ILA alleviates LPS-induced pro-inflammatory response of murine BMDMs via the PI3K/AKT signaling pathway. (A) Gene expression of CYP1A1, CYP1A2, and CYP1B1 in healthy individuals and CRC patients in the GEPIA database. (B) Gene expression of CYP1B1 in different cell subsets of CRC patients in the TISCH database. (C) Gene expression of Cyp1a1, Cyp1a2, and Cyp1b1 in total colonic LP macrophages of CAC mice between the two groups. (D) Effect of ILA with or without CH-223191 on the proportion of CD86 or CD206 in murine BMDMs, as tested by flow cytometry. (E) Gene expression of Il1b, Tnf, and Il10 in murine BMDMs. (F) Representative Western blot images and statistical histogram of AKT phosphorylation levels in murine BMDMs. (G) Effect of ILA with or without MK-2206 on the proportion of CD86 or CD206 in murine BMDMs, as tested by flow cytometry. Data are represented as mean ± SEM. *P < 0.05, **P < 0.01, ***P < 0.001, ns: not significant.
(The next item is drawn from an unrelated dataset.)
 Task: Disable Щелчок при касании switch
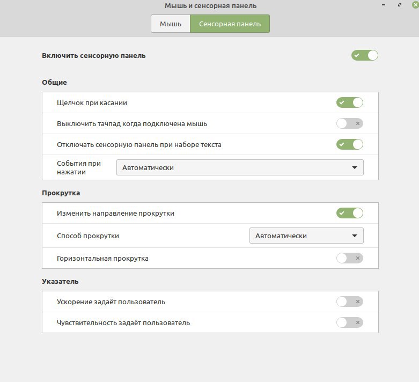(350, 102)
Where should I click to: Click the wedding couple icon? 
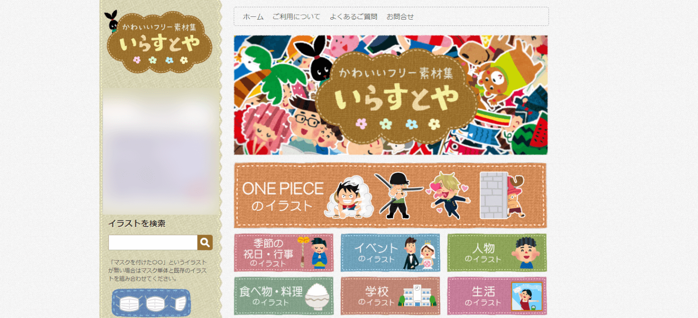(419, 254)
B. breve: Bifidobacterium breve; BMDM: bone marrow-derived macrophage; CAC: colitis-associated colorectal cancer; COAD: colon adenocarcinoma; CRC: colorectal cancer; ILA: indole-3-lactic acid; LP: lamina propria; LPS: lipopolysaccharide; MFI: mean fluorescence intensity; READ: rectum adenocarcinoma.
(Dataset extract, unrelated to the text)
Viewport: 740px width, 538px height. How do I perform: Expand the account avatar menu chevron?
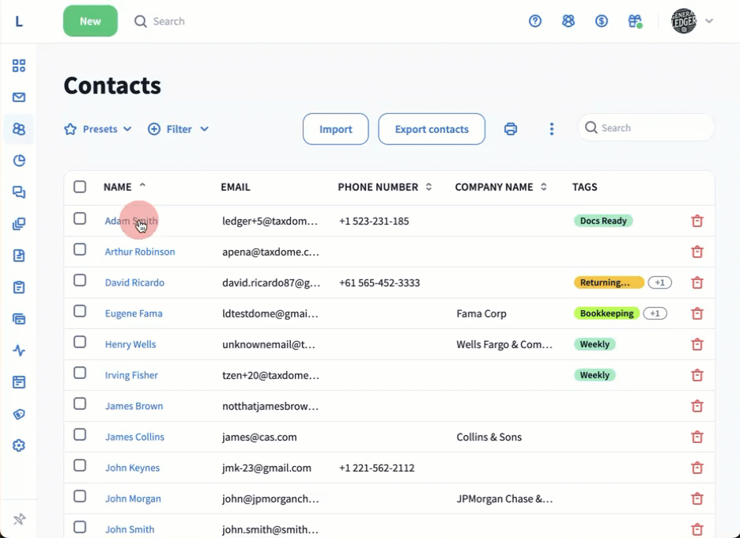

To further confirm whether ILA could protect against intestinal tumorigenesis by regulating ICM maturation, CAC mice were treated with exogenous ILA (Figure 7A). Supplementation with ILA significantly reduced colon shortening (Figure 7B) and tumor number and size (Figure 7C and Figure S8A). Moreover, ILA reduced the proportion of ICMs and increased MCMs without changing the infiltration of total macrophages (Figure 7D-E); blocking the ILA receptor abolished the protective effects of ILA in CAC mice (Figure 7B-E and Figure S8A). Next, we labeled pro-inflammatory and anti-inflammatory immune cells with CD86 and CD206, respectively. IHC analysis revealed that ILA could debase CD86+ pro-inflammatory immune cells in CAC mice, and the ablation of AhR annulled the alteration of CD86+ subsets induced by ILA (Figure S8B).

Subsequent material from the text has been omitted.